The momentum, in other words, was already moving in the direction of accountability. Mulimba has now redirected it toward a destination that many inside the NRM would have preferred to keep off the map entirely: the party secretariat at Kyadondo.

His timing is not accidental. By linking the corruption debate to the secretariat, Mulimba is essentially arguing that what happened in Parliament is not an isolated scandal but a symptom of a deeper institutional infection. The drone show serves as his most visceral exhibit. The aerial display organised ahead of President Museveni’s inauguration at Kololo, promoted as a landmark technological celebration and reportedly budgeted at nearly UGX 2 billion, lasted barely ten minutes in the skies above Ntinda before sputtering to an end.

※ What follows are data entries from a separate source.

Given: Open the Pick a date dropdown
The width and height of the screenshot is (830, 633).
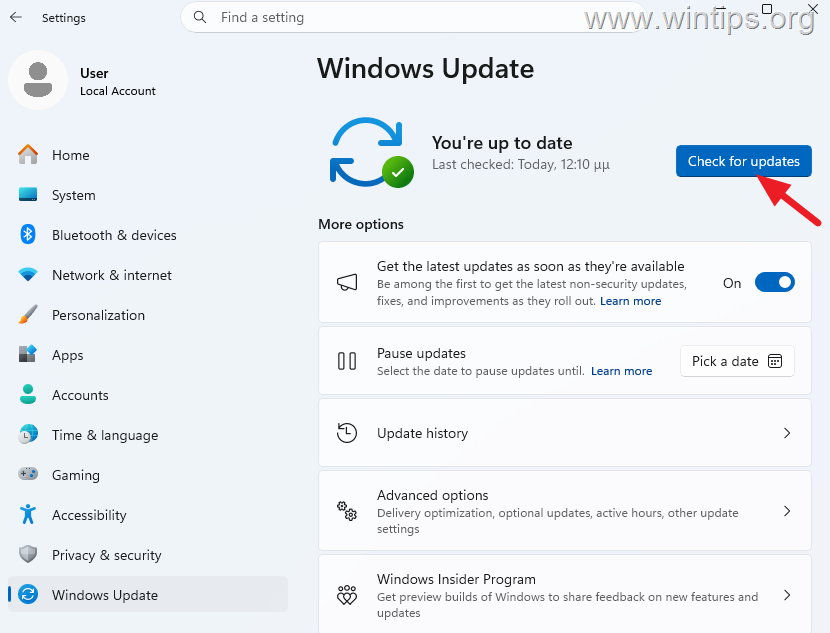Looking at the screenshot, I should (x=737, y=361).
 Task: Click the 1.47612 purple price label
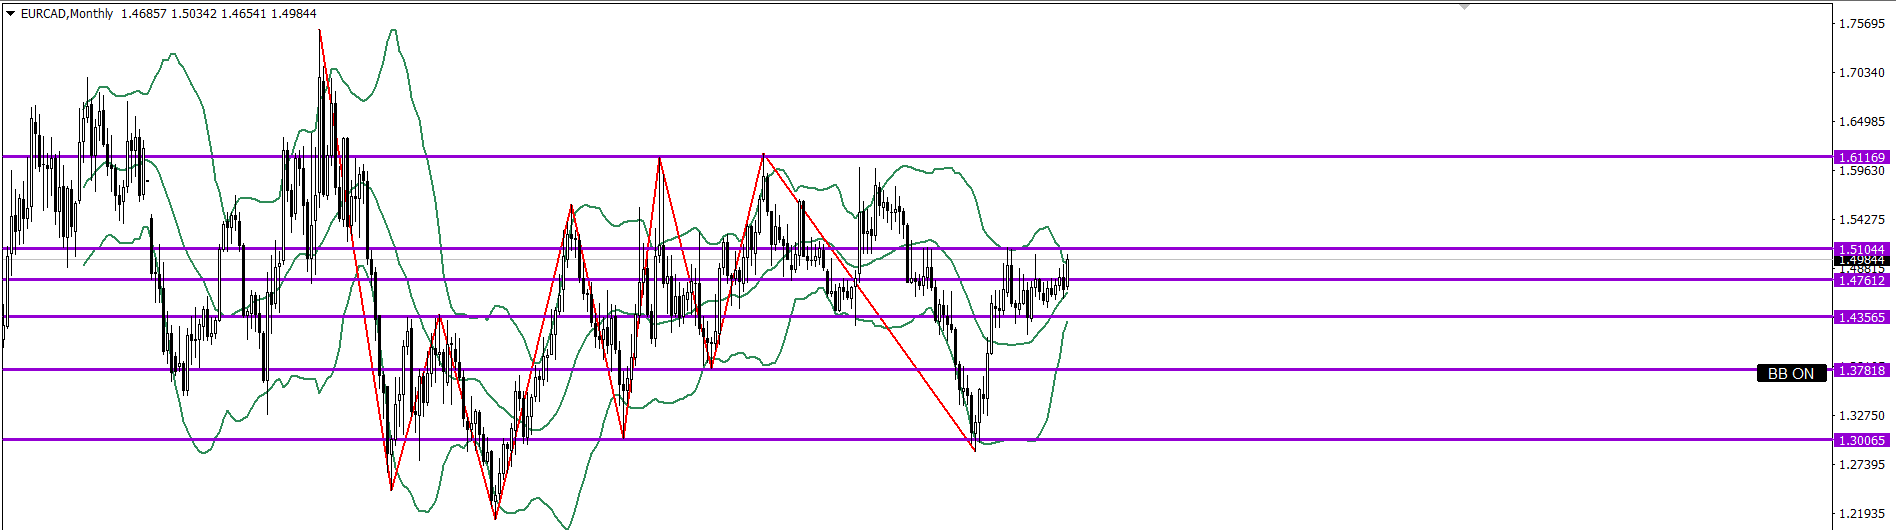pos(1862,281)
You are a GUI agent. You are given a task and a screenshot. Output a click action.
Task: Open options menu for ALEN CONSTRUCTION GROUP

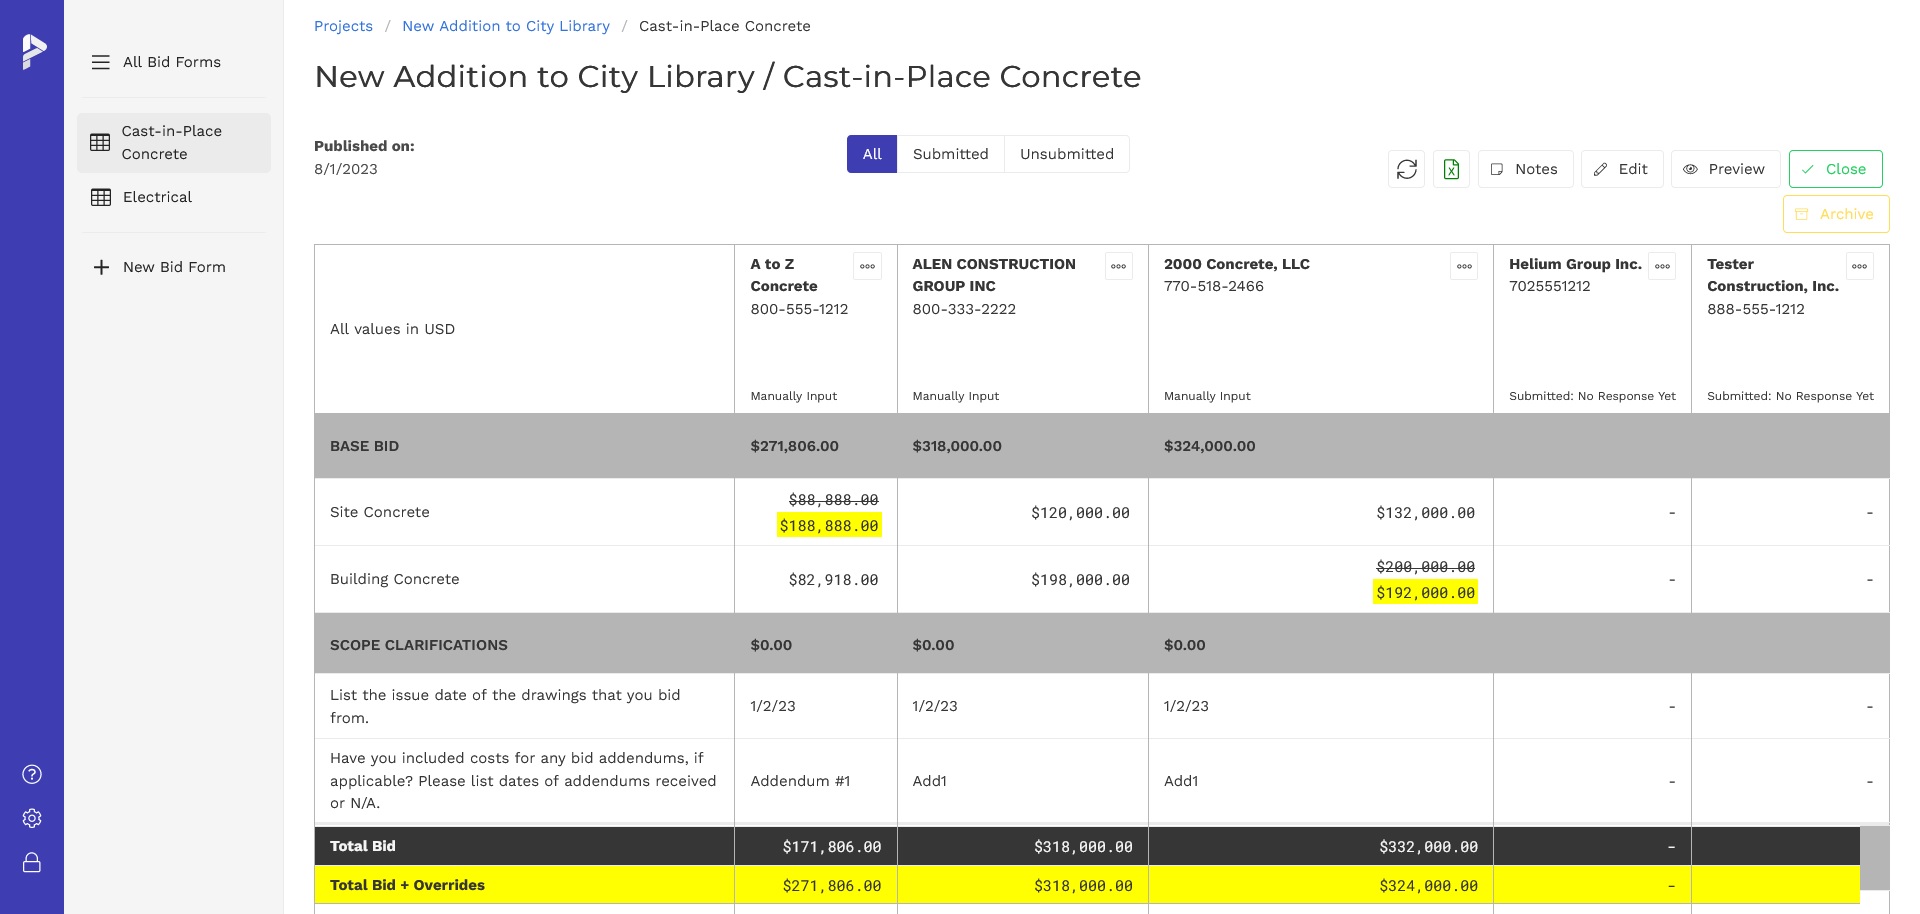(x=1118, y=266)
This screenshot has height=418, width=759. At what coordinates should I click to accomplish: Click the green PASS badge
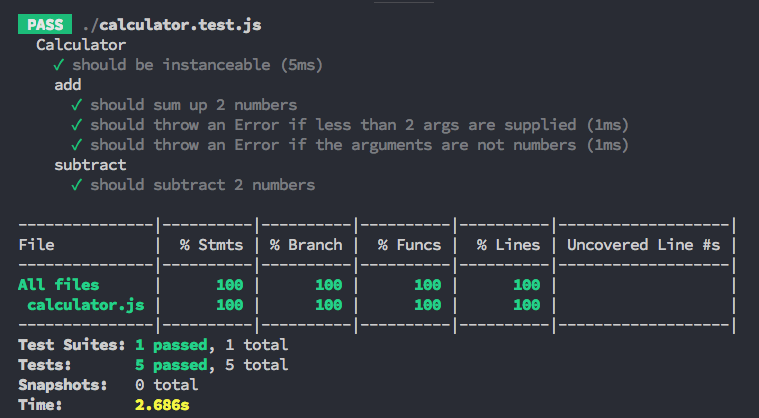(x=46, y=24)
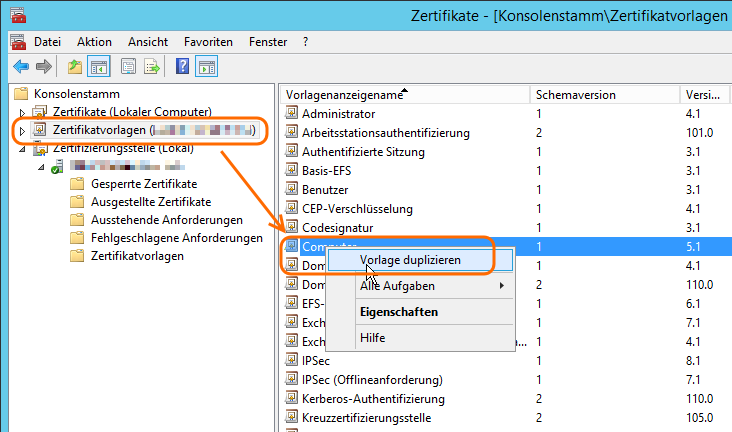The height and width of the screenshot is (432, 732).
Task: Collapse the Zertifizierungsstelle (Lokal) node
Action: pos(22,150)
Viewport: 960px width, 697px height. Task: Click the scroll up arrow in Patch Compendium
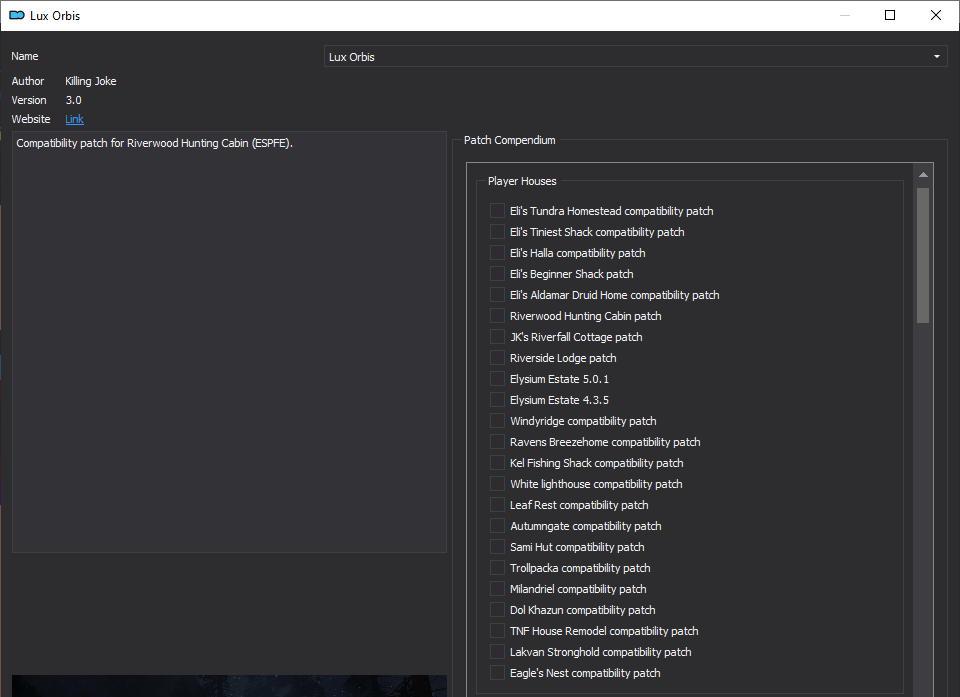tap(923, 175)
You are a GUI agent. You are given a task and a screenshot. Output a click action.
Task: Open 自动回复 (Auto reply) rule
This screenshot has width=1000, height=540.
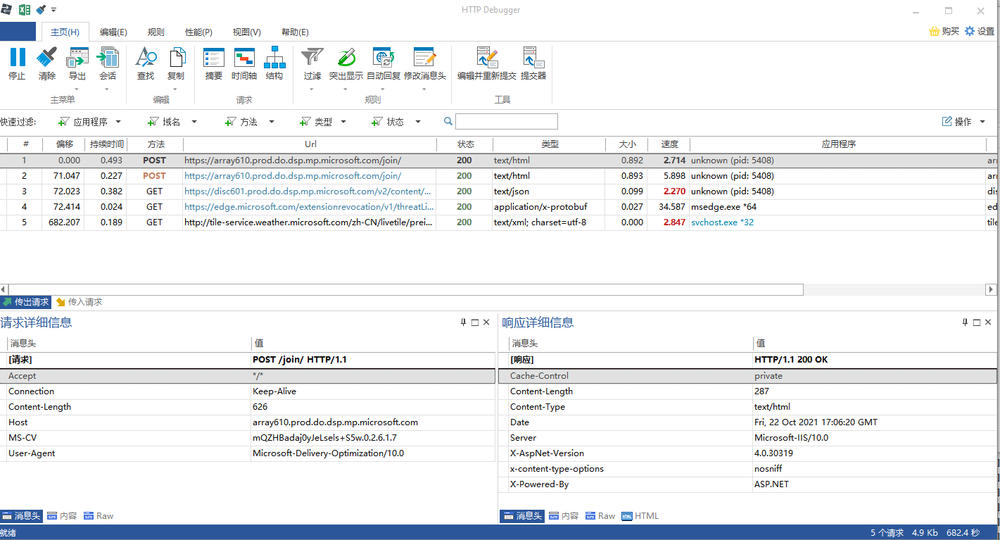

Residents who had gathered in anticipation were left confused and disappointed. Insiders alleged that significant portions of the funds never reached the actual technology contractors, with fingers pointing once more toward figures connected to the secretariat.

To the ordinary Ugandan watching all of this unfold, the arithmetic is brutal. Billions for a drone show that lasted ten minutes. Billions allegedly ferried in convoys to buy internal party votes. Meanwhile, public hospitals run short of basic medicines, roads outside Kampala remain impassable, and youth unemployment continues to climb with no structural relief in sight.

Mulimba has framed his demands in terms that leave President Museveni very little political room to manoeuvre. “Museveni should stretch his arm and kick corruption out of NRM and arrest people like Nekesa and her entire group,” the minister said. It is a sentence designed not just as an allegation but as a public accountability test, one that asks whether the President’s much-publicised war on corruption is a genuine institutional reckoning or a carefully managed performance that protects the powerful while punishing the exposed.

The NRM has survived internal crises before. It has absorbed defections, managed dissent, and outlasted nearly every prediction of its decline. But what Mulimba has introduced into the current moment is something the party finds harder to manage than open opposition: a credible insider voice, pointing inward, with specific names, specific figures, and a specific demand that the accountability that brought down Among does not quietly stop at the door of the very institution that helped create her.

The secretariat’s silence, for now, is deafening. And in Uganda’s political climate, silence from the powerful rarely signals innocence. It usually signals calculation.